Strong scaling efficiency for the small chr14 dataset

Fig. 6.
figure 6

Execution time for the human dataset

3.3 Large Scale Experimental Results

Finally, we present results from running HipMer at scale on the human dataset. In Fig. 6, we show the total runtime of the pipeline (y axis) over the number of nodes (x axis) for Cori II, Edison, and Titan. Not shown are the Ethernet Cluster results, which ran for 22.56 h on a single node and on two nodes took approximately 280 h and 161 h on the 1 Gb and 10 Gb interconnects respectively a 12.4\(\times \) and 7.1\(\times \) slowdown. Genepool results are also not shown since sufficiently many nodes for this data set were not reservable.

The first thing to observe is the different node count that constitutes the baseline for each machine. Since the memory requirement of the human dataset, and the communication data structures for its effective distribution are quite large, we need at least 32, 64, and 128 nodes on Cori II, Edison, and Titan, respectively, to obtain the minimum required aggregate memory (approximately 4TB, see Table 2). On Cori II we scale up to 512 nodes (32,768 cores) with 47% strong scaling efficiency, on Edison up to 1,024 nodes (24,576 cores) with 49% efficiency and on Titan up to 1024 nodes (16,384 cores) with 37% efficiency. After these levels of parallelism, the parallel efficiency drops substantially because the work per thread is not sufficient. Other factors influencing the pipeline’s scalability is the serial traversal in the scaffolding step and the initial I/O overhead to load the input data. As the scale increases, the percentage of the total runtime spent in the serial scaffolding traversal also increases. For example, on Cori II at 512 nodes 29% of the total execution time is spent in the serial part of the scaffolding while the corresponding serial component takes only 4% of the overall execution time at 32 nodes.

4 Related Work

Our performance study in this paper captures the workload of other assemblers, and here we described the most closely related ones that also use distributed memory parallelism. Ray [2] is an end-to-end parallel de novo genome assembler that utilizes MPI and exhibits strong scaling up to a modest number of nodes. It produces both contigs and scaffolds directly from raw sequencing reads. One drawback of Ray is the lack of parallel I/O support for reading and writing files. ABySS [16] was the first de novo assembler written in MPI that also exhibits strong scaling. Unfortunately, only the first assembly step of contig generation is fully parallelized with MPI, and the subsequent scaffolding steps must be performed on a single shared memory node. Spaler [1] is a contig generating assembler based on Spark and GraphX. Results from Spaler have been given for our smaller data set, chr14, and it shows good scaling. PASHA [12] is another partly MPI based de Bruijn graph assembler, though not all steps are fully parallelized as its algorithm, like ABySS, requires a large-memory single node for the last scaffolding stages. SWAP 2 [13] is a parallelized MPI based de Bruijn assembler that has been shown to assemble contigs efficiently for the human genome, however it does not provide parallel scaffolding modules.

==========

Problems to solve
• 1. Answer these questions from the passage on HipMer's scaling results:
(a) On a single node, how long did the Ethernet Cluster run on the human dataset?
(b) On Edison, up to how many nodes does HipMer scale, and with what strong scaling efficiency?
(c) Which assembler is based on Spark and GraphX?
• 2. Extend the passage on HipMer's scaling results and related assemblers, picking up after its final sentence about SWAP 2.

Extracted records
==========

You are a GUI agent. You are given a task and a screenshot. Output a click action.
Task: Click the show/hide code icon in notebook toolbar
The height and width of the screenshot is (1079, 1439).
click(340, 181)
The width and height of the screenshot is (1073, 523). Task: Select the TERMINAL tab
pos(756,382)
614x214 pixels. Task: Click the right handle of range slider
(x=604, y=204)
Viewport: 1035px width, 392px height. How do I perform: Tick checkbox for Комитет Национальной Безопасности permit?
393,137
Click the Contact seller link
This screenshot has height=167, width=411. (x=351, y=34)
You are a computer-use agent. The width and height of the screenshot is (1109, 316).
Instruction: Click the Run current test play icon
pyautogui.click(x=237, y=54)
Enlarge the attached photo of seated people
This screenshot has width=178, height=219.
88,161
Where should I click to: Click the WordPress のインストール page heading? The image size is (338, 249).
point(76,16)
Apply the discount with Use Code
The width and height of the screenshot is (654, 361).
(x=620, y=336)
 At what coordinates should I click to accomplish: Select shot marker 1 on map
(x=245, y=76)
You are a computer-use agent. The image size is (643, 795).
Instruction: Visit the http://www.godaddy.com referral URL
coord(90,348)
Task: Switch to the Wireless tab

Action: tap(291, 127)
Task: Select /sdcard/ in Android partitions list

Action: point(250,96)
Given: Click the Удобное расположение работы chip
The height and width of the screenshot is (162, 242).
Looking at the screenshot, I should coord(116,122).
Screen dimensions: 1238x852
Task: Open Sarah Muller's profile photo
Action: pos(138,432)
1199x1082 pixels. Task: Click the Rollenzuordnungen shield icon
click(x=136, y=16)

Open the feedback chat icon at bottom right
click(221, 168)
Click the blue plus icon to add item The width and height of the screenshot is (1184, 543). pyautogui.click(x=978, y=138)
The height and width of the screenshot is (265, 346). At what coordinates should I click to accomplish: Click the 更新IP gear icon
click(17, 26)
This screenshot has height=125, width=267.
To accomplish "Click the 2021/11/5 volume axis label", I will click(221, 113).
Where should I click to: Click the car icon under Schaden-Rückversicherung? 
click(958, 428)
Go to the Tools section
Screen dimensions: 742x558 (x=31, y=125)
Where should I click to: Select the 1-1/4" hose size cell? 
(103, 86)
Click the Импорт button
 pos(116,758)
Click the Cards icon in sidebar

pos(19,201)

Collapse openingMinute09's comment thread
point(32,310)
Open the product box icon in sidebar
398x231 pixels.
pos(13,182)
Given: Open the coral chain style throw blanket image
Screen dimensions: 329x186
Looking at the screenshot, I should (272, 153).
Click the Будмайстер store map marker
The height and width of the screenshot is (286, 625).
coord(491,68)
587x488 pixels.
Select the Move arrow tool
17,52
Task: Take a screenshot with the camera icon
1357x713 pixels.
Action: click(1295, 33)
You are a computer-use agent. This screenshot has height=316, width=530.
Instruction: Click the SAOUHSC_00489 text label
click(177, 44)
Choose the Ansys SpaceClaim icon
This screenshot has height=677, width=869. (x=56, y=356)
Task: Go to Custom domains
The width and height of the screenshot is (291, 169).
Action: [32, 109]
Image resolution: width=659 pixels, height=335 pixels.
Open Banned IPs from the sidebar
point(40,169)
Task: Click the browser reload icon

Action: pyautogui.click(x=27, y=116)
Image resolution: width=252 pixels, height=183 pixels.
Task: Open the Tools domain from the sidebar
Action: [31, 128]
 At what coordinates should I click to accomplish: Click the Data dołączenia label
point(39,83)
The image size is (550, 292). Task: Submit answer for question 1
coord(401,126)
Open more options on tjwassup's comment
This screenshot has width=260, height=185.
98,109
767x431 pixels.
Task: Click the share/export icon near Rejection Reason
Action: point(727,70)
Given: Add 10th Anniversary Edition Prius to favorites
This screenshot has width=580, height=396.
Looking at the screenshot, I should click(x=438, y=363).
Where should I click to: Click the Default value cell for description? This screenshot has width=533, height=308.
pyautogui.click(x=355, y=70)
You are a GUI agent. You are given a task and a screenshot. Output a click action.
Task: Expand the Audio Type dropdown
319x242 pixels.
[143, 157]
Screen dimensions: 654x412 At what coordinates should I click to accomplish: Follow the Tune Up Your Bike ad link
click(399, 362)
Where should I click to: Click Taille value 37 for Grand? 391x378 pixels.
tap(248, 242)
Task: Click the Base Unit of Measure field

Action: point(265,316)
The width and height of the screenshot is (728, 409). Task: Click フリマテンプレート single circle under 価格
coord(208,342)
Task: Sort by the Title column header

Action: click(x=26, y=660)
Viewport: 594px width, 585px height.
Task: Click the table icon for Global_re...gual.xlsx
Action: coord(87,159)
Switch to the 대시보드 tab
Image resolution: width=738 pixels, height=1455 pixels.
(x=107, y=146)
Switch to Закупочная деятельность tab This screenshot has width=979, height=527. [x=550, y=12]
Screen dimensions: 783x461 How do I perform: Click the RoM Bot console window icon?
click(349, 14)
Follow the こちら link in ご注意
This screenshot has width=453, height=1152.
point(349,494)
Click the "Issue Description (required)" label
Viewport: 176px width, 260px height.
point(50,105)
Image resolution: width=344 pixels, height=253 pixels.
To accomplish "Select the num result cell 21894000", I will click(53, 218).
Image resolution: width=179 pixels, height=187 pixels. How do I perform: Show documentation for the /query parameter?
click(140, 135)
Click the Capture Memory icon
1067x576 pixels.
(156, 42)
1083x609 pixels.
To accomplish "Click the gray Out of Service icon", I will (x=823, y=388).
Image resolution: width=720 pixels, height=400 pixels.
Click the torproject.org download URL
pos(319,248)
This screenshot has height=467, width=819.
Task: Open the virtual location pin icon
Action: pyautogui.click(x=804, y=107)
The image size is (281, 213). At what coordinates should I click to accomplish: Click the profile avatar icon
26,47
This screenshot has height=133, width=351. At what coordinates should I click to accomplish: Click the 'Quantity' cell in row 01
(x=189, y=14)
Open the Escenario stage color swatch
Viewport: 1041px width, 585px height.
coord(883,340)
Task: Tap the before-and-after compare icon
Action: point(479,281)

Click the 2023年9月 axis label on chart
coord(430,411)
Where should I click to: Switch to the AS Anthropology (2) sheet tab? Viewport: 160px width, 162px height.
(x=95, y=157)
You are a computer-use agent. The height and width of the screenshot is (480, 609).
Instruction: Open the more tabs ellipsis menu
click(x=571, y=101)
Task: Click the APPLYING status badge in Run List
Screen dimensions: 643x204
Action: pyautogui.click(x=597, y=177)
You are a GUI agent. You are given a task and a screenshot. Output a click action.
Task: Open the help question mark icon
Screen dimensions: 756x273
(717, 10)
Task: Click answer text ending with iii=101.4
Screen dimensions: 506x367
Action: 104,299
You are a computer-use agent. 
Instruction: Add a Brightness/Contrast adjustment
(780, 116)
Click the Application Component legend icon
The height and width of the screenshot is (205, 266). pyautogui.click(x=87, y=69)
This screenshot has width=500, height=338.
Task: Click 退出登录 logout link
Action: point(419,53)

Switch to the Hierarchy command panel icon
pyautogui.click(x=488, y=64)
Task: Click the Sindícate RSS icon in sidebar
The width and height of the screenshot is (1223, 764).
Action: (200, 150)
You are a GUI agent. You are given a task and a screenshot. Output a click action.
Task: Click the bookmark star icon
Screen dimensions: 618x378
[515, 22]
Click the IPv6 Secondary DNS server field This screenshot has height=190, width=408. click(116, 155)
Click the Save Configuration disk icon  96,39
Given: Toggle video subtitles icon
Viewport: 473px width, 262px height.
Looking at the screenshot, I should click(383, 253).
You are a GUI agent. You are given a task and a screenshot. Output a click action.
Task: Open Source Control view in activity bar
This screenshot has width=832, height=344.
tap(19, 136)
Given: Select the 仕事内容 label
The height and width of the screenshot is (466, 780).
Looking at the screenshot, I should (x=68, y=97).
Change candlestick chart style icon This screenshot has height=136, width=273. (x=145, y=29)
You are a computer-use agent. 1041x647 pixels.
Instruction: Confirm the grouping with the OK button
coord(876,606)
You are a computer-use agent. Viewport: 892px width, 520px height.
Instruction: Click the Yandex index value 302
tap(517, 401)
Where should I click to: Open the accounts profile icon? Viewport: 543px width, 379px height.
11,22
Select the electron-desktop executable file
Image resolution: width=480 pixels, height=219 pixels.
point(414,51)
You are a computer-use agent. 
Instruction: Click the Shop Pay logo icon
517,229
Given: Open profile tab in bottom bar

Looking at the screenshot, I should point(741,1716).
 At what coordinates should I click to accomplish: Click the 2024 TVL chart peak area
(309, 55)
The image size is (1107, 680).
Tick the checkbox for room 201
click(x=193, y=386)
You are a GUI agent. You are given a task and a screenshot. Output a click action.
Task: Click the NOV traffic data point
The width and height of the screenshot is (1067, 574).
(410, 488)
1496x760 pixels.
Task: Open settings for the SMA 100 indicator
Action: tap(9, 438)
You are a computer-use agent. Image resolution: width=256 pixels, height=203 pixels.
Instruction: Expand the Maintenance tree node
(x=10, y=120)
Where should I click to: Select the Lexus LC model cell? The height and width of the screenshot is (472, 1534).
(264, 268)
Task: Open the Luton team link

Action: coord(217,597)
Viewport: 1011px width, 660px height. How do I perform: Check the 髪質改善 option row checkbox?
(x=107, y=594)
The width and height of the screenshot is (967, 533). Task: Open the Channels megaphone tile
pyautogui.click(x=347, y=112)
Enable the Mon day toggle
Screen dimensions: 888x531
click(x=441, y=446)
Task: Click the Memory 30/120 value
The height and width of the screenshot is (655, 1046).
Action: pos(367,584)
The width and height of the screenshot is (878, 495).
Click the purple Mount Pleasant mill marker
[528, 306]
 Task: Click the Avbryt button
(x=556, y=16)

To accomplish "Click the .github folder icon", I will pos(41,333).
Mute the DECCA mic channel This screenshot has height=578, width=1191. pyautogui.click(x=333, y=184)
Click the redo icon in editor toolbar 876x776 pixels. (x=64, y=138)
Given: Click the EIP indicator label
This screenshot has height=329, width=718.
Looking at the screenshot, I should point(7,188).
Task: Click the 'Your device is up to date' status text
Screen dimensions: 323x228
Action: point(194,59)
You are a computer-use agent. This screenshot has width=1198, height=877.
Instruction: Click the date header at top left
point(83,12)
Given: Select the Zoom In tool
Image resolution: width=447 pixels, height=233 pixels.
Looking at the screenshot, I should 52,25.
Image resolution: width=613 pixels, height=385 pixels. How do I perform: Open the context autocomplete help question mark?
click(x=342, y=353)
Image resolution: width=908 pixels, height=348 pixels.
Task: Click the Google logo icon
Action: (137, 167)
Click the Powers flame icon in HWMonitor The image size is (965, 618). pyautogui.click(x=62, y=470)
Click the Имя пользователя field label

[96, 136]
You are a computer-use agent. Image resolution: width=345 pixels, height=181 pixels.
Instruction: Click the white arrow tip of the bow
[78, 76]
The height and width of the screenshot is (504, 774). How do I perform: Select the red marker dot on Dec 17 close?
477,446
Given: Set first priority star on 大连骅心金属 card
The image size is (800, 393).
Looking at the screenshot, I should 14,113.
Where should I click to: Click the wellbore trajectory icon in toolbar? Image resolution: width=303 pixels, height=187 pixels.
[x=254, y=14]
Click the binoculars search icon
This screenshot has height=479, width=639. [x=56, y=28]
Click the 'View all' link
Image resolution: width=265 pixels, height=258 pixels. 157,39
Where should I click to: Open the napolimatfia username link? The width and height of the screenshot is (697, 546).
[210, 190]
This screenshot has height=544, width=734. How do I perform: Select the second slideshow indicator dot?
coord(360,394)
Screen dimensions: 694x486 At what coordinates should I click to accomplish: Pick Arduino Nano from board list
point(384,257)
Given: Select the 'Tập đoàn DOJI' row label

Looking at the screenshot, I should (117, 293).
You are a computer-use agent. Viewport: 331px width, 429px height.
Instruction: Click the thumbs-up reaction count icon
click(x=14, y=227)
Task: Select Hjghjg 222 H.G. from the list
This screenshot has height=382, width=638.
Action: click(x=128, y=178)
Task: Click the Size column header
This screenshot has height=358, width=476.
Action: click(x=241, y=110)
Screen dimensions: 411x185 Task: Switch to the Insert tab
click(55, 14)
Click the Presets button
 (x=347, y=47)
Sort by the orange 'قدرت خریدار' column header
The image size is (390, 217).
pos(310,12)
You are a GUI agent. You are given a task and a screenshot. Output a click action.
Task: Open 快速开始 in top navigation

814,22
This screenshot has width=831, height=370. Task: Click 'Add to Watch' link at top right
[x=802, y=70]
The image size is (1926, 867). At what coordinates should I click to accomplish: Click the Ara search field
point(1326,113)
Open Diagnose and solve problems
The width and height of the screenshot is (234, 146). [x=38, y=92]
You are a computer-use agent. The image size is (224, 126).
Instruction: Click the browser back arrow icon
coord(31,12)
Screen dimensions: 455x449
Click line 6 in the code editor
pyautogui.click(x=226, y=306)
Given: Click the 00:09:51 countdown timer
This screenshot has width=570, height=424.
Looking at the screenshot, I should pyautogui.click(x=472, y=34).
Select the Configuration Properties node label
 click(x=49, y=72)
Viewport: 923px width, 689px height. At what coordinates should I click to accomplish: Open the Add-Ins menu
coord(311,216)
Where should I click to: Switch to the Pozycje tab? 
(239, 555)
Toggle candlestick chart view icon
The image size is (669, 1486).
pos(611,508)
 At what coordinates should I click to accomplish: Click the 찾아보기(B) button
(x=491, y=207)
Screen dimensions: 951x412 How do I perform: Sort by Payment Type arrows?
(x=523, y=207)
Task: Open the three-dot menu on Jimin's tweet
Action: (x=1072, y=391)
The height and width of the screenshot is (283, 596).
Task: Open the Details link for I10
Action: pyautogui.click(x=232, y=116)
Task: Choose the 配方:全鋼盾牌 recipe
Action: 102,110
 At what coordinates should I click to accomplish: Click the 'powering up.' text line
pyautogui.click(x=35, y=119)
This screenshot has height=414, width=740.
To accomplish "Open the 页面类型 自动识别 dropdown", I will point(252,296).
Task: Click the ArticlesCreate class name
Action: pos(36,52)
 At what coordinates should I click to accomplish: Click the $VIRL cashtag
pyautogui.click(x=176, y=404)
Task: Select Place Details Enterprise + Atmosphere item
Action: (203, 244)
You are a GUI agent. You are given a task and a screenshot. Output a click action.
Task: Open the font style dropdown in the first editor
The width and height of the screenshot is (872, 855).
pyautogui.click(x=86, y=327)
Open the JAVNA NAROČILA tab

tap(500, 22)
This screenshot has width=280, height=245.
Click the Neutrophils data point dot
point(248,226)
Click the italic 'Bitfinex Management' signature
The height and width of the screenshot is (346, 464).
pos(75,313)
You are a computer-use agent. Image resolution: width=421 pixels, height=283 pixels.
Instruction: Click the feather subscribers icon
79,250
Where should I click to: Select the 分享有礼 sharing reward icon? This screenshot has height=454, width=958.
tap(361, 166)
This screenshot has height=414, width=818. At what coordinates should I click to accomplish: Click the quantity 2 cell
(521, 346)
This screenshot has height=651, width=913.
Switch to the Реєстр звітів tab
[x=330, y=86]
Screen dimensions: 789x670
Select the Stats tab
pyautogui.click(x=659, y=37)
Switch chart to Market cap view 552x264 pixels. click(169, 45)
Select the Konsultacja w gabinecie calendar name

==========

Outputs by task
• 1.
(a) 22.56 h.
(b) Up to 1,024 nodes (24,576 cores), with 49% efficiency.
(c) Spaler.

• 2.
5 Conclusion

This work presents a cross-architectural evaluation of large-scale genome assembly, a first study of its kind. The algorithms described in Sect. 2, are relevant for all de novo assembly pipelines based on de Bruijn graphs [14], and is characterized by a workload dominated by fine-grained irregular memory accesses, with no floating point arithmetic. Nonetheless, as shown in Sect. 3, HipMer attains both excellent single node and distributed multinode scalability. We identified the key computation and communication patterns, and associated architecture and network characteristics, for achieving such effective scalability; namely all-to-all exchanges (bisection bandwidth bounded), fine-grained irregular lookups and global atomics (latency bounded). Further, we find the key to on-node scalability for this type of workload is the available concurrency coupled with the memory subsystems’ performance. We expect that these insights will help impact future implementations of irregularly structured parallel methods and the underlying architectural designs targeting these classes of computations.